Simple float16 example not working


#1

Hi, I’d like to showcase benefit of mixed precision training. I have this simple net:

def BuildNet():

    net = gluon.nn.HybridSequential()
    
    with net.name_scope():
    
        net.add(gluon.nn.Conv2D(channels=20, kernel_size=3, activation='relu'))
        net.add(gluon.nn.MaxPool2D(pool_size=2, strides=2))
        net.add(gluon.nn.Conv2D(channels=50, kernel_size=3, activation='relu'))
        net.add(gluon.nn.MaxPool2D(pool_size=2, strides=2))
    
        # The Flatten layer collapses all axis, except the first one, into one axis.
        net.add(gluon.nn.Flatten())
        net.add(gluon.nn.Dense(num_fc, activation="relu"))
        net.add(gluon.nn.Dropout(.3))
        net.add(gluon.nn.Dense(num_outputs))
        
    return net        

This runs fine:

net = BuildNet()

# Parameter initialization
net.collect_params().initialize(mx.init.Xavier(magnitude=2.24), ctx=ctx)

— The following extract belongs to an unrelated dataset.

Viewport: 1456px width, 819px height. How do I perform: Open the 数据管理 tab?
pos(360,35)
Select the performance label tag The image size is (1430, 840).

# Softmax cross-entropy loss
softmax_cross_entropy = gluon.loss.SoftmaxCrossEntropyLoss()

# Optimizer
trainer = gluon.Trainer(net.collect_params(), 'sgd', {'learning_rate': .1})

# Training loop
epochs = 3
smoothing_constant = .01

curr_loss = mx.nd.zeros((1,), ctx=ctx)
for e in range(epochs):
    tick = time.time()
    for i, (data, label) in enumerate(train_data):

        data = data.as_in_context(ctx)
        label = label.as_in_context(ctx)

        with autograd.record():
            output = net(data)
            loss = softmax_cross_entropy(output, label)

        loss.backward()
        trainer.step(data.shape[0])

        ##########################
        #  Keep a moving average of the losses
        ##########################
        curr_loss += nd.mean(loss)

    test_accuracy = evaluate_accuracy(test_data, net)
    train_accuracy = evaluate_accuracy(train_data, net)

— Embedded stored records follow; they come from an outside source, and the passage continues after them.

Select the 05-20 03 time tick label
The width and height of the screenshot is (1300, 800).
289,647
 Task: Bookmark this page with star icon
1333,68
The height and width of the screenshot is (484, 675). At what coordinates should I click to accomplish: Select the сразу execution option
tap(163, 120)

    print("Epoch {}. Loss: {}, Train_acc {}, Test_acc {}, {:.4f}" 
          .format(e, curr_loss.asscalar()/len(train_data), train_accuracy, test_accuracy, time.time()-tick))

This errors:
Only changes are casting the net and the data to float16.

net = BuildNet()

# Parameter initialization
net.collect_params().initialize(mx.init.Xavier(magnitude=2.24), ctx=ctx)

net.cast('float16')

# Softmax cross-entropy loss
softmax_cross_entropy = gluon.loss.SoftmaxCrossEntropyLoss()

# Optimizer
trainer = gluon.Trainer(
    params=net.collect_params(),
    optimizer='sgd',
    optimizer_params={'learning_rate': .1,
                      'multi_precision': True})

# Training loop
epochs = 3
smoothing_constant = .01

curr_loss = mx.nd.zeros((1,), ctx=ctx)
for e in range(epochs):
    tick = time.time()
    for i, (data, label) in enumerate(train_data):

        data = data.as_in_context(ctx).astype('float16')
        label = label.as_in_context(ctx).astype('float16')

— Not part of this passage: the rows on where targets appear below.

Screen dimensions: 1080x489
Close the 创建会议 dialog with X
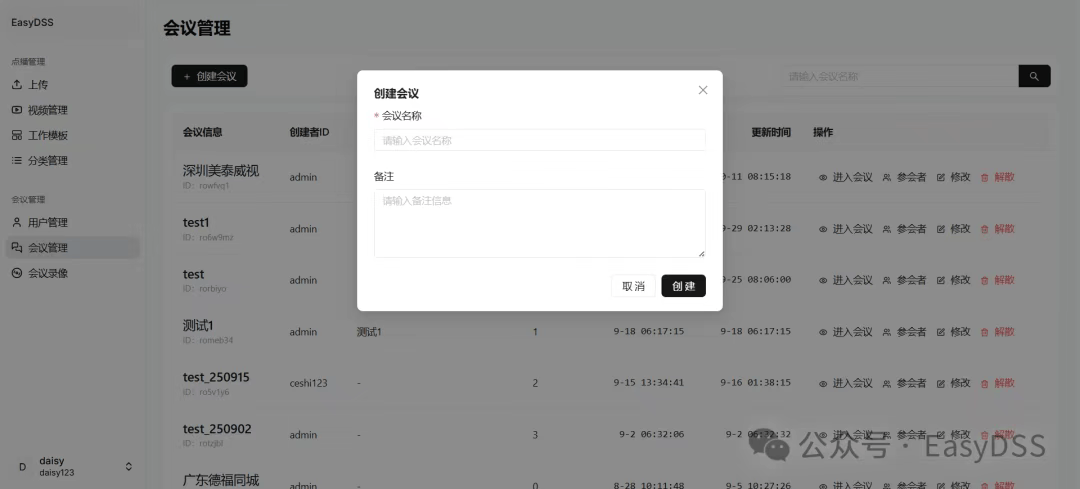coord(703,90)
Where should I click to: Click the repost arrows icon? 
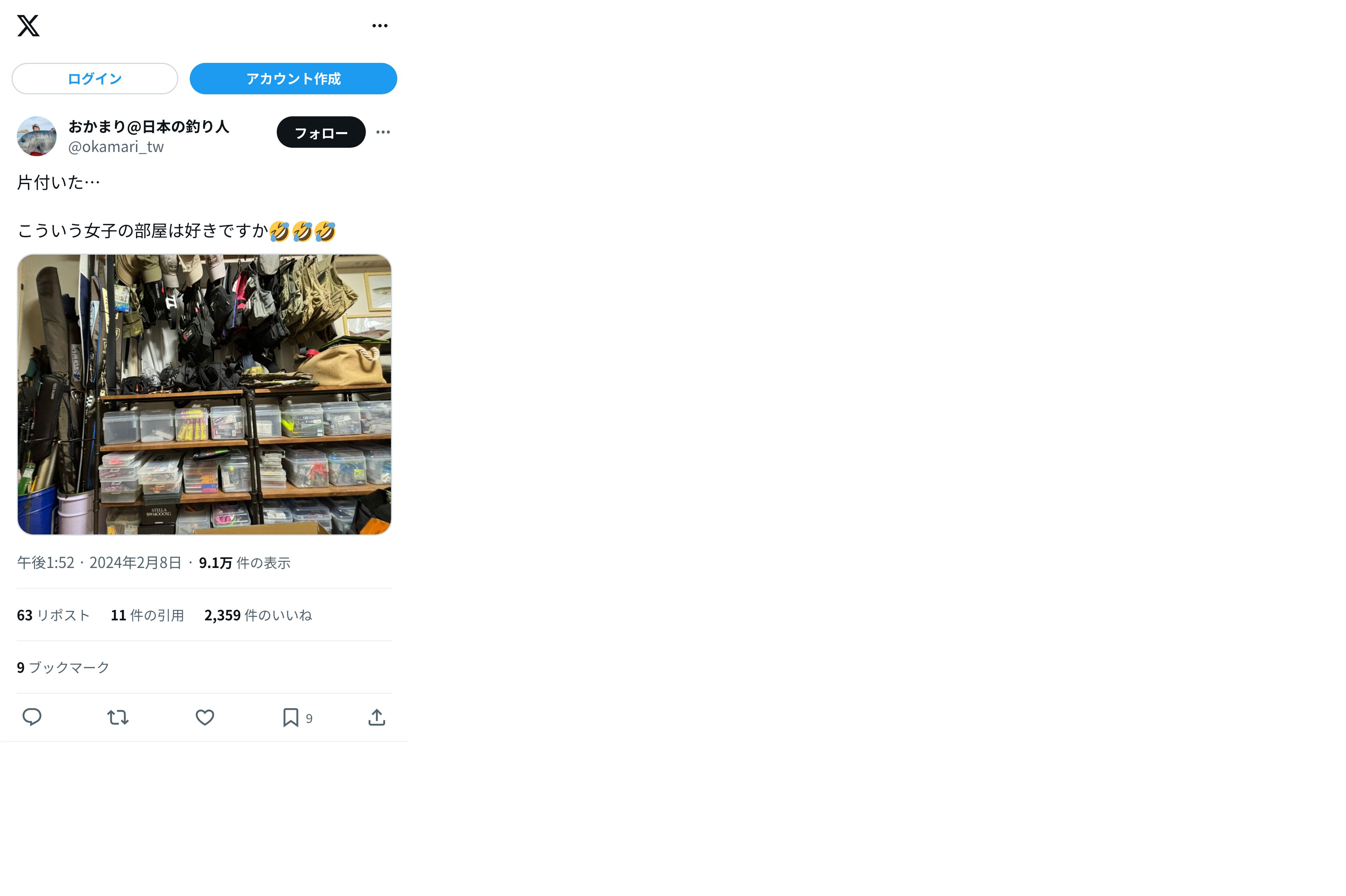(x=118, y=717)
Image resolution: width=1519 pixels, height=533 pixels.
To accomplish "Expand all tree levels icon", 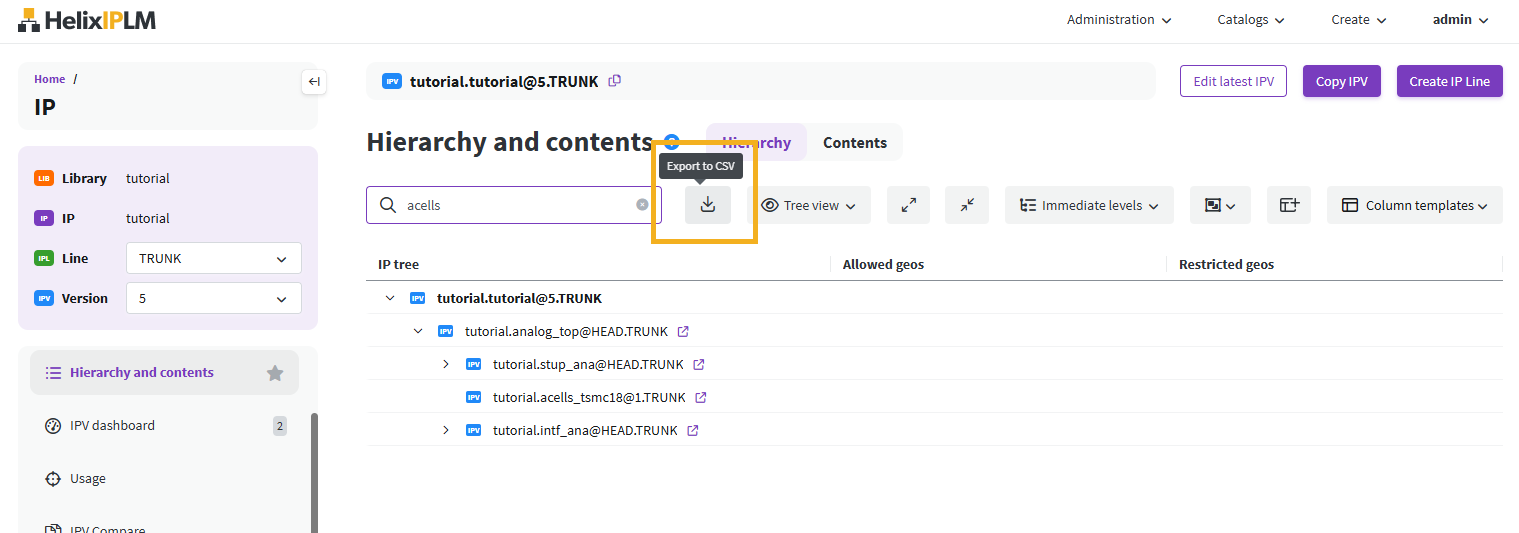I will [x=908, y=205].
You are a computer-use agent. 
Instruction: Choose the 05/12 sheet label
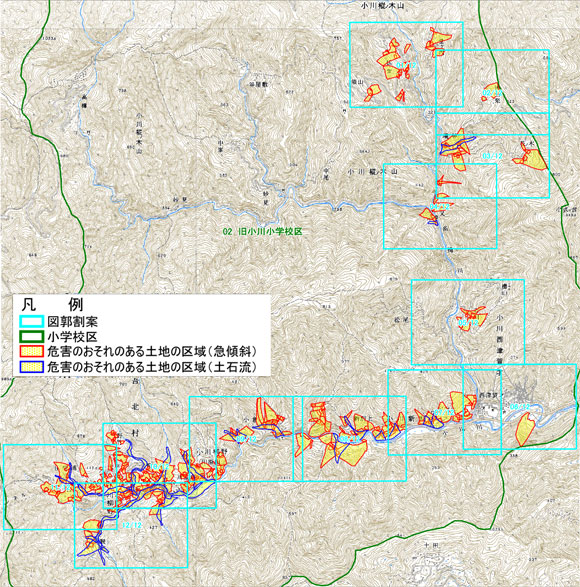(468, 322)
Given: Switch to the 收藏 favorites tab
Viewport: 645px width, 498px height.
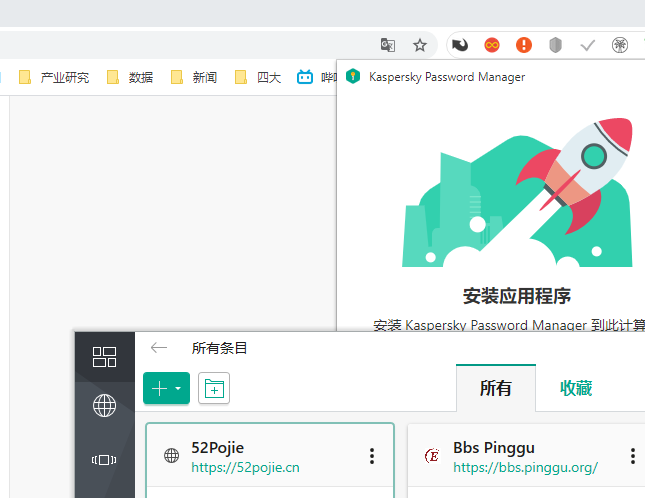Looking at the screenshot, I should [576, 389].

        with autograd.record():
            output = net(data)
            loss = softmax_cross_entropy(output, label)

        loss.backward()
        trainer.step(data.shape[0])

        ##########################
        #  Keep a moving average of the losses
        ##########################
        curr_loss += nd.mean(loss)

    test_accuracy = evaluate_accuracy(test_data, net)
    train_accuracy = evaluate_accuracy(train_data, net)

    print("Epoch {}. Loss: {}, Train_acc {}, Test_acc {}, {:.4f}" 
          .format(e, curr_loss.asscalar()/len(train_data), train_accuracy, test_accuracy, time.time()-tick))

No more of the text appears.